▶ TASK DESCRIPTION
Only lines containing the word "arrow" belong in the answer; copy each one from the records.
DATA FOR THIS EXERCISE START
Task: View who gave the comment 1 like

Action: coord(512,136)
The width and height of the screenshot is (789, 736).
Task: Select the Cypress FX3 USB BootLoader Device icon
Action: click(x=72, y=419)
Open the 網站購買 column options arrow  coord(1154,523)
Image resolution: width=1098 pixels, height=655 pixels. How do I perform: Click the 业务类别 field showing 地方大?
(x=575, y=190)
DATA FOR THIS EXERCISE END
DATA FOR THIS EXERCISE START
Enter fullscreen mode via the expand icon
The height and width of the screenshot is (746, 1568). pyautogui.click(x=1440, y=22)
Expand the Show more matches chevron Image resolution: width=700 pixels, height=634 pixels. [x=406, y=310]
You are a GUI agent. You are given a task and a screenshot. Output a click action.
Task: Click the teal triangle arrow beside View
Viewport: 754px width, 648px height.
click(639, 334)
DATA FOR THIS EXERCISE END
▶ ANSWER TO THIS EXERCISE
Open the 網站購買 column options arrow  coord(1154,523)
Task: Click the teal triangle arrow beside View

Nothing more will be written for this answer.